Court Opinion

ID: 9455415
Source: CourtListenerOpinion
Date Created: 2023-08-04 19:21:12.337255+00
Date Added: 2024-06-11T17:34:35.245677
License: Public Domain

ALBERT V. BRYAN, Circuit Judge
(dissenting):
Again the Court reverses the Selective Service Board, the Appeal Board, and the District Court because the administrative agency in classifying O’Brien as 1-A did not state its reasons. As stated in the dissent in United States v. Broyles, 423 F.2d 1306 (4 Cir. 1970), neither the statute nor due process, in my judgment imposes any such requirement.
Also, I think the majority is on shaky ground in relying, as it does in part, on what certain Board members said to O’Brien. After his final classification O’Brien returned to catechize the Board on its determination. One or two of the members responded that they thought he was sincere. On this score the Court finds evidence of sincerity in O’Brien’s claim.

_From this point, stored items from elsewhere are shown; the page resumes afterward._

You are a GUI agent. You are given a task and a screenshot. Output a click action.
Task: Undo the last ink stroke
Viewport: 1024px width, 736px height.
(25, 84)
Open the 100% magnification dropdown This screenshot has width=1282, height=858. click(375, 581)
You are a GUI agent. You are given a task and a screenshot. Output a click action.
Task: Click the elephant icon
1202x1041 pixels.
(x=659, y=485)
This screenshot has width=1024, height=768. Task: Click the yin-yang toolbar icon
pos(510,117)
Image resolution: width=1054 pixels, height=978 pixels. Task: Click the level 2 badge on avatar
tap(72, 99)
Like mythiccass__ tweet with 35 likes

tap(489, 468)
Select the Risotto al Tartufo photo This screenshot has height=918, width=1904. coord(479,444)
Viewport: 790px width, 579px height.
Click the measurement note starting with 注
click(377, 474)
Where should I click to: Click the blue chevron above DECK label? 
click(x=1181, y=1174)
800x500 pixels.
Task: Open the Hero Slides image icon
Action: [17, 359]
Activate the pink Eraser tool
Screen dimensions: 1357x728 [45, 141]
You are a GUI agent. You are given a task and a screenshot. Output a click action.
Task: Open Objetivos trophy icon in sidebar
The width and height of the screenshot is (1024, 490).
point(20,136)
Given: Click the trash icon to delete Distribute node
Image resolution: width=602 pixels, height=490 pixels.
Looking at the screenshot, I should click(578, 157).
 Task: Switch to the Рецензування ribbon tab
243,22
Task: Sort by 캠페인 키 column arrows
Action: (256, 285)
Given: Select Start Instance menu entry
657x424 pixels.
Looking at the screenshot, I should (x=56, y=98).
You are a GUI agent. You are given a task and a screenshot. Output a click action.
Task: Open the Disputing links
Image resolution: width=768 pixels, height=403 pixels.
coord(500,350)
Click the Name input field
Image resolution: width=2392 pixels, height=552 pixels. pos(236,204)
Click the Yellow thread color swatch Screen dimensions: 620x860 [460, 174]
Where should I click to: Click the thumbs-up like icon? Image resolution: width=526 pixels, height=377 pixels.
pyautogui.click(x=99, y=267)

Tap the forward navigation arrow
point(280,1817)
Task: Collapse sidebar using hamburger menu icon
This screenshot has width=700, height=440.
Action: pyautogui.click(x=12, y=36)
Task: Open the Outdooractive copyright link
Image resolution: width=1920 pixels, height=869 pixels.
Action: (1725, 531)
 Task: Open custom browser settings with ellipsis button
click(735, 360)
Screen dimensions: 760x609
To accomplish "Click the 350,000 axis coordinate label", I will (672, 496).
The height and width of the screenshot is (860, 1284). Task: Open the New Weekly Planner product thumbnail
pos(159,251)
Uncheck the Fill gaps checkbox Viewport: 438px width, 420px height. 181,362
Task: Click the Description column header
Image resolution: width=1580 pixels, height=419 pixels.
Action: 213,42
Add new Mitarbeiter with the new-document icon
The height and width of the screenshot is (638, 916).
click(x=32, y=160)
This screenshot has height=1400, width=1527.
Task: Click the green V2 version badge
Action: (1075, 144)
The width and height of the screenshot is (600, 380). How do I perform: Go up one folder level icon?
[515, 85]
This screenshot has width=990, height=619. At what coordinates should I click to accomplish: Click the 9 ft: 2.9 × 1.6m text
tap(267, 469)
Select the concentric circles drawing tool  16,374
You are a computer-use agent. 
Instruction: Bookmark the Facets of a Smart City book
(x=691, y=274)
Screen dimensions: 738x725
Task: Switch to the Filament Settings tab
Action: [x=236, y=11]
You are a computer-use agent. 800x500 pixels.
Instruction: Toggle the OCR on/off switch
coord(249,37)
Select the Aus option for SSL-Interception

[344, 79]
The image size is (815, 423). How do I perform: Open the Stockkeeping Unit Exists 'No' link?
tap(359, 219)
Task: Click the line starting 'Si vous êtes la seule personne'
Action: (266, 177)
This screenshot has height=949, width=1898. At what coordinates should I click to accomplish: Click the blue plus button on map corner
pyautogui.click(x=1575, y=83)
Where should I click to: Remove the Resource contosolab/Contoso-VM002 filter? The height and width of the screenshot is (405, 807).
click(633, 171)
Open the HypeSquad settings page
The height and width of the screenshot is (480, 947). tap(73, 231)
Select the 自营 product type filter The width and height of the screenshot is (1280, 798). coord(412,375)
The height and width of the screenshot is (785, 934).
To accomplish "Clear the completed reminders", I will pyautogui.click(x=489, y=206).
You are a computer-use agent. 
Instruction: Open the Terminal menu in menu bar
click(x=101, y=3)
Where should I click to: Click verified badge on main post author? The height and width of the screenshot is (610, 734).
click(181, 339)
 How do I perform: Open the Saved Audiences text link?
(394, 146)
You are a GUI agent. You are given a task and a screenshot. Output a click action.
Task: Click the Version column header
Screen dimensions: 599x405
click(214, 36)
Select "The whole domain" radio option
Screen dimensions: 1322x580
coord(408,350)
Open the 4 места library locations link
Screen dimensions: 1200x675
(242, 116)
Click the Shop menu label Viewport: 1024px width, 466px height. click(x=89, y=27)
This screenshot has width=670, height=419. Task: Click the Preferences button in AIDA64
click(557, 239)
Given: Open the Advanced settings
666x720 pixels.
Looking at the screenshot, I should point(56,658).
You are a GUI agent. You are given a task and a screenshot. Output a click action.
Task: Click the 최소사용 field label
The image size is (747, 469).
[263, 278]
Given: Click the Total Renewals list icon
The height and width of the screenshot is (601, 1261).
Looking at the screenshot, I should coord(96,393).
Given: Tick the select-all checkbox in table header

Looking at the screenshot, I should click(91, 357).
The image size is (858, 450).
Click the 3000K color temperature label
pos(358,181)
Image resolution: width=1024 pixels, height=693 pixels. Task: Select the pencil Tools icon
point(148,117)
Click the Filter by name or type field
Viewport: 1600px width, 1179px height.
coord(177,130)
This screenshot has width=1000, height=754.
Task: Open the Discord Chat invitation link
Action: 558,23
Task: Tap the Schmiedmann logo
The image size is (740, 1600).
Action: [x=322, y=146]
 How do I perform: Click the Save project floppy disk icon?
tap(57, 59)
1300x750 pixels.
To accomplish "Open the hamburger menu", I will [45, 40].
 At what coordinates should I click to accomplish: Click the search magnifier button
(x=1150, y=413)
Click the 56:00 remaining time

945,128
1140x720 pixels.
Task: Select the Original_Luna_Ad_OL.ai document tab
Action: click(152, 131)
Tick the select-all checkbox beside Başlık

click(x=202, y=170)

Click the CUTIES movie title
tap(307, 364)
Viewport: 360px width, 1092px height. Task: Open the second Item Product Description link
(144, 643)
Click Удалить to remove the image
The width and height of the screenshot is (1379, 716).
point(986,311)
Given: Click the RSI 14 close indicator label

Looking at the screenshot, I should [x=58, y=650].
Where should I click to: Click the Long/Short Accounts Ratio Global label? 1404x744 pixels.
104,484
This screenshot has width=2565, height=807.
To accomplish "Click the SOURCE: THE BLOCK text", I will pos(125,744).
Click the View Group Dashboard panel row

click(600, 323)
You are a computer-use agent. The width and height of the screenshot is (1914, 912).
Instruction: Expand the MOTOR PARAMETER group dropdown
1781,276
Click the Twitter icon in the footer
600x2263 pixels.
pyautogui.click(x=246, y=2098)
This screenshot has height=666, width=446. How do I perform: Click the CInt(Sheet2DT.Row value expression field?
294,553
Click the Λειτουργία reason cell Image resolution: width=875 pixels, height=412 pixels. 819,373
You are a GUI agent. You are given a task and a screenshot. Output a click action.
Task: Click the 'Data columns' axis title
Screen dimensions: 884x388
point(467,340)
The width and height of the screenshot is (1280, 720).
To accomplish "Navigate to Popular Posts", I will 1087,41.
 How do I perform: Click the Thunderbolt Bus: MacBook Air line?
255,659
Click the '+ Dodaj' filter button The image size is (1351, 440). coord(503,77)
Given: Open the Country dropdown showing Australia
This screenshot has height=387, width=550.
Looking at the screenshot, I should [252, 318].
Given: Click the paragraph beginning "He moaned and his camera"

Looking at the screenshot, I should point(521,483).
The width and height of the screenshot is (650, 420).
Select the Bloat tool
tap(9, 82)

But this was not a Board finding of sincerity or credibility. Nor was it Board action, which actually was quite to the contrary. After all, what counts is what is done. Here the several members could have been praising O’Brien’s diligence in pressing his claim rather than the sincerity of his belief.
In sum, again I do not believe the Board was required or intended to state the reasons for its conclusion. As the majority disclaims any indication of how the Board should have resolved the application of O’Brien for CO status, I refrain from discussing the sufficiency of the evidence upon the point.